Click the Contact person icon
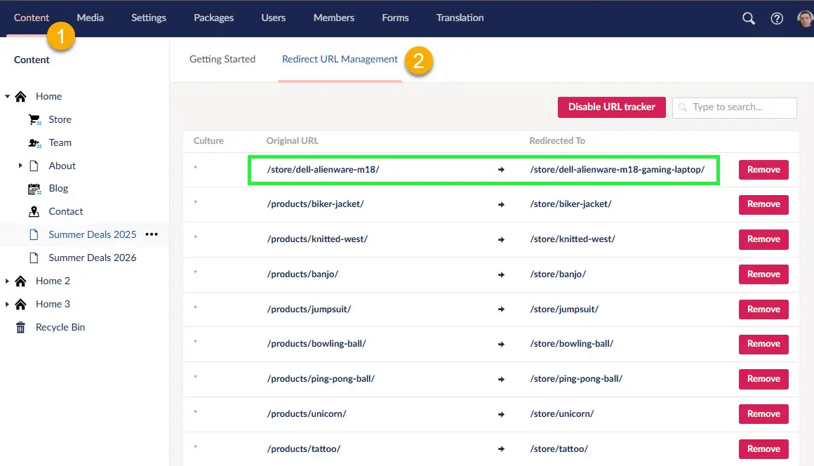Screen dimensions: 814x466 [34, 211]

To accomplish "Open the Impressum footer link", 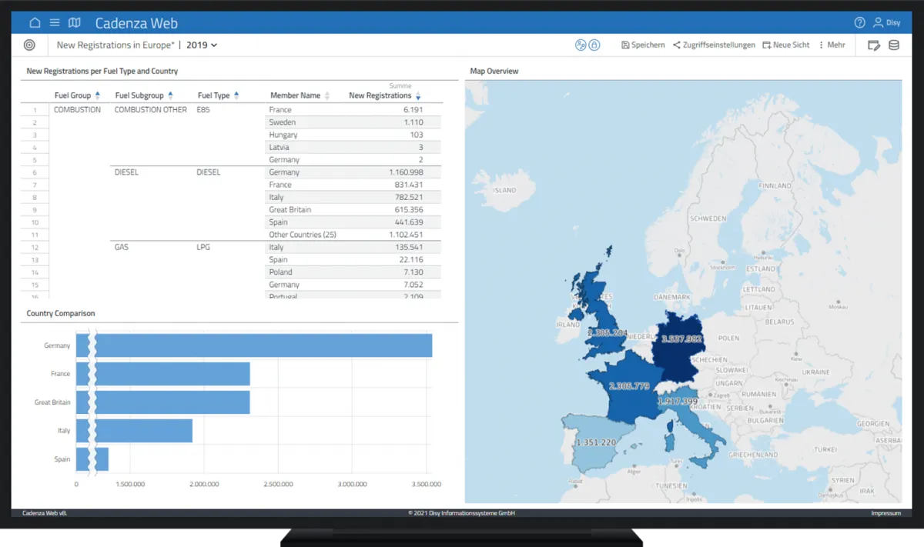I will tap(886, 513).

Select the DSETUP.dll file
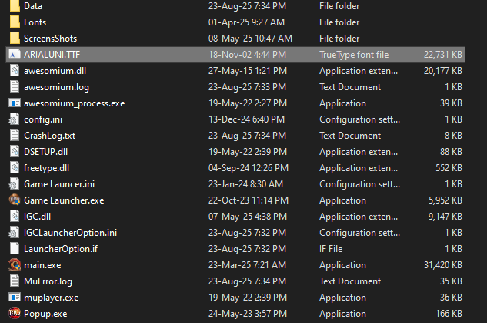[235, 152]
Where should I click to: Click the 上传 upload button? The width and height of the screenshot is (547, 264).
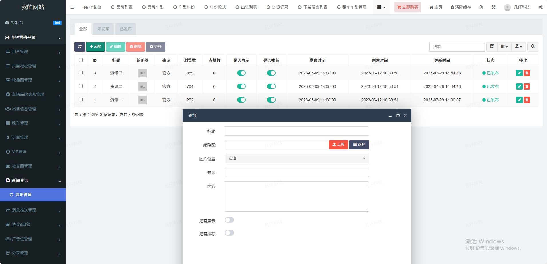click(x=338, y=145)
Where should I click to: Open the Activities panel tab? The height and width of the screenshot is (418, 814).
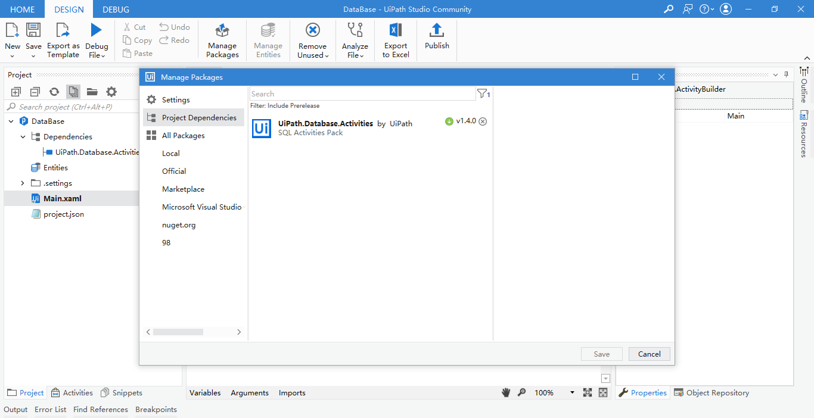[x=72, y=392]
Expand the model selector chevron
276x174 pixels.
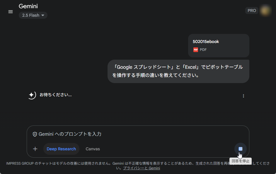(x=43, y=15)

● **SHORT TASK**: List the stretch of the listing from the line containing "Select the DSETUP.dll file" through the end as a numbered list, both ends included, leaving out blank lines and pictures.

● **CORRECT OUTPUT**:
1. Select the DSETUP.dll file
2. [235, 152]
3. Where should I click to: Click the 上传 upload button? The width and height of the screenshot is (547, 264).
4. click(x=338, y=145)
5. Where should I click to: Open the Activities panel tab? The height and width of the screenshot is (418, 814).
6. [x=72, y=392]
7. Expand the model selector chevron
8. 276x174 pixels.
9. (x=43, y=15)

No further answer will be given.